An inception module passes an input activation to multiple filters and concatenates their output for prediction. 

Here's the idea:

- input = 32x32x192.
- bottleneck1 = CONV1x1, f=16
- CONVx5 = bottleneck1 * 5x5, f=3232
- bottleneck2 = CONV1x1, f=16
- CONVx3 = bottleneck2 * 3x3, f=64
- CONvx1 = CONV1x1, f=32
- POOL = MaxPool 3x3,s=1,padding='same'
- CONCAT = concatenate(CONVx5,CONVx3,CONx1,POOL)


## Transfer Learning

There are many networks on the internet. These can be used to train your own network. For example, if you want to build a Pepper-Eleanor-Ody recognizer for images, you will probably achieve good results using a pretrained network. In steps:

1. Download a pretrained, open-source network (e.g., from GitHub)
1. Freeze the layers except the softmax layer, which you re-write as a 4 value softmax output.
1. Train using your own data.

If you have large amounts of data, you can consider freeze fewer of the layers, starting with downstream ones. For example, you could freeze all but the final FC layers.

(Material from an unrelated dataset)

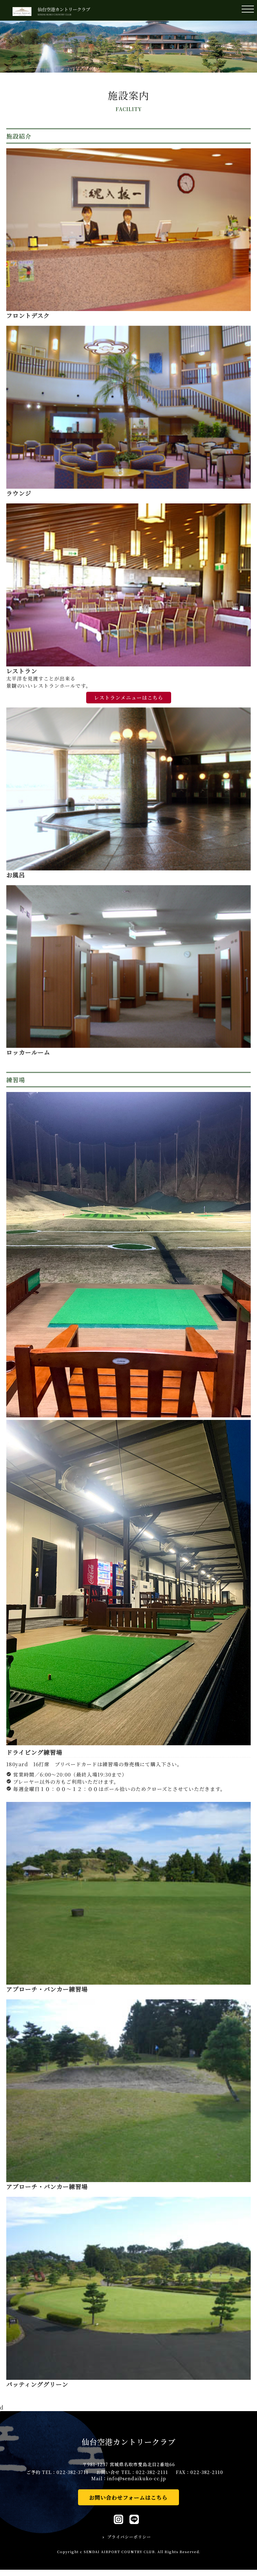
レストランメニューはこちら (128, 697)
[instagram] (118, 2521)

Of course, if you have a ton a data and some computational power (or time), you could retrain the whole network.


## Augmentation

You've covered this before: rotation, color shift, mirroring, etc. _PCA (Principle Component Analysis) is not something you've heard about with data augmentation before_. PCA performs a color shift without changing the overall tint of the picture: if you have an RGB with high GB and low R values in most places, it performs a shift on GB but leaves R alone. It's in the AlexNet paper cited above.

## "The State of Computuer Vision"

Two sources of learning knoweldge in a system:
- labeled data
- Human engineered architechture/features

We still don't have a lot of data for all the tasks. Insightful engineering is necessary for those tasks where we have less data.